Vous avez vécu plusieurs années en Italie… Connaissez-vous l’Espagne ? L’Andalousie plus précisément.
L’Italie a été une période très importante de ma vie. Ce n’était pas forcément la période la plus simple, mais elle a été déterminante. C’est aussi à ce moment-là que j’ai commencé à écrire sérieusement et que tout a débuté. Ces moments de rupture ou de changement sont souvent des moments qui permettent de redéfinir ses priorités. Quant à l’Espagne et l’Andalousie, je me suis rendue une fois à Séville. En voiture, nous avons sillonné la région. J’aimerais beaucoup en découvrir plus, notamment sa riche culture.
Aujourd’hui c’est la Bretagne qui est devenue votre refuge. Un refuge qui prend même un sens particulier avec physiquement, l’ancienne maison de Jane Birkin. Une cabane coup de cœur et rien n’arrive par hasard.

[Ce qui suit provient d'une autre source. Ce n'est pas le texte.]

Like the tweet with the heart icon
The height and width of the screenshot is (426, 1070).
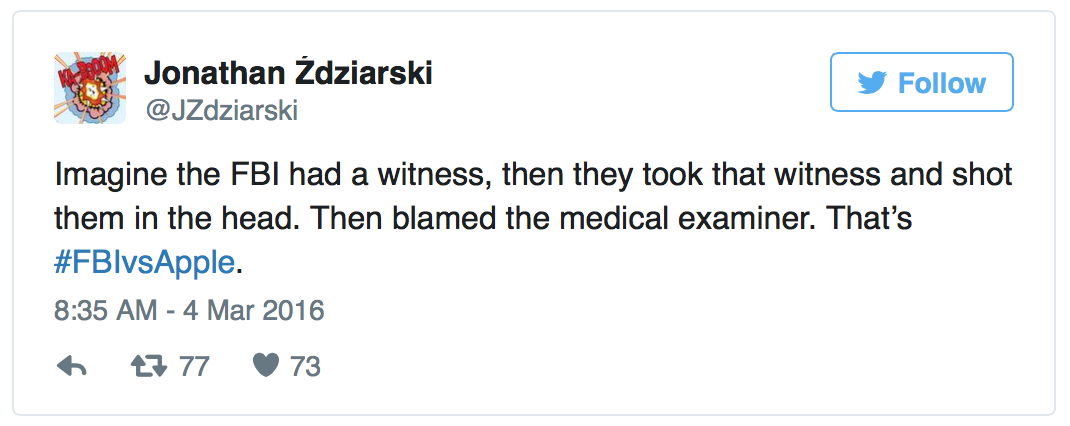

La Bretagne est devenue un endroit très important pour moi. C’est un lieu où je peux ralentir, me reconnecter à la nature et écrire dans le calme. Cette maison a été un véritable coup de cœur. Parfois, il y a des endroits qui semblent vous attendre. Avant, je m’isolais dans une chambre d’hôtel à Paris, maintenant, j’ai ce refuge pour écrire.
Merci pour le temps que vous m’avez accordé, cela a été un réel plaisir d’avoir pu partager ce moment avec vous.
Merci beaucoup à vous. C’est toujours très touchant de sentir qu’un lecteur ou un journaliste a réellement pris le temps de lire le livre et d’entrer dans l’histoire. C’est probablement la plus belle récompense pour un écrivain.